I love NC State football. As a 2004 graduate, I bleed Red & White! Last week, we hosted the #3 Clemson Tigers. The game was televised on ESPN’s Thursday Night Primetime and I was there with 57,000 others cheering on the Pack. State played well, much better than most expected, and as the 3rd quarter was closing, it was only 13-7 in Clemson’s favor. Then it happened. State’s Brian Underwood broke a run around the end and headed down the sideline for an 83-yard touchdown. The stadium erupted and everyone was going wild. Then silent. The back referee had blown the play dead saying Underwood stepped out-of-bounds. The play was not reviewable, no touchdown. As the replays began, it was clearly obvious the call was missed. ESPN announcer, Reece Davis even said, “Gentlemen, that was a miss. What a blow to this NC State offense.” The ‘boo’s’ started and fans became visibly frustrated.
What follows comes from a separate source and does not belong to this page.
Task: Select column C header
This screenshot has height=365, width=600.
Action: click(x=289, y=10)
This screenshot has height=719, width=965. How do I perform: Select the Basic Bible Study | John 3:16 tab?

The negativity rolled in to Carter-Finley Stadium. Clemson took advantage and scored, twice. State fought back and played a close game, but could never get over the hurdle. Clemson won 26-14. I was incredibly proud of the gritty Wolfpack against a top-ranked opponent and look forward to an awesome season, but all I could think about after the game was writing about it on Monday…
There are two types of people. Those yelling ‘bad call’ and those that carry on. A lot of folks would argue, “I’m just being realistic, it was a bad call.” Although a true statement, their response to it shows their belief. While they’re yelling ‘bad call’ they’re missing the opportunity to do something about it! You see, bad calls are a part of life. Around every corner, we have the opportunity to yell it; quite honestly, some people do. The bad call only becomes a reality when it defines you. Had State pushed through the bad call and scored despite it, no one would be talking about it. Even after that game, they have the opportunity to not let that call or that game define their season. What about you? Do you yell ‘bad call’ or do you carry on?
Why Realism is Dangerous
You see, realism is often negativity in disguise; be careful that it doesn’t creep up on you. I heard Andy Andrews say, “I never met a negative person that didn’t think they were just being realistic.” Often times, we let our truth become our reality. By this, we let our ‘bad call’ become the reality in which we operate. Essentially, we believe our experience as our reality and this sets up a dangerous scenario. We believe a truth that we have the opportunity to change. Read some of the quotes below. Chances are, they were said by someone being realistic!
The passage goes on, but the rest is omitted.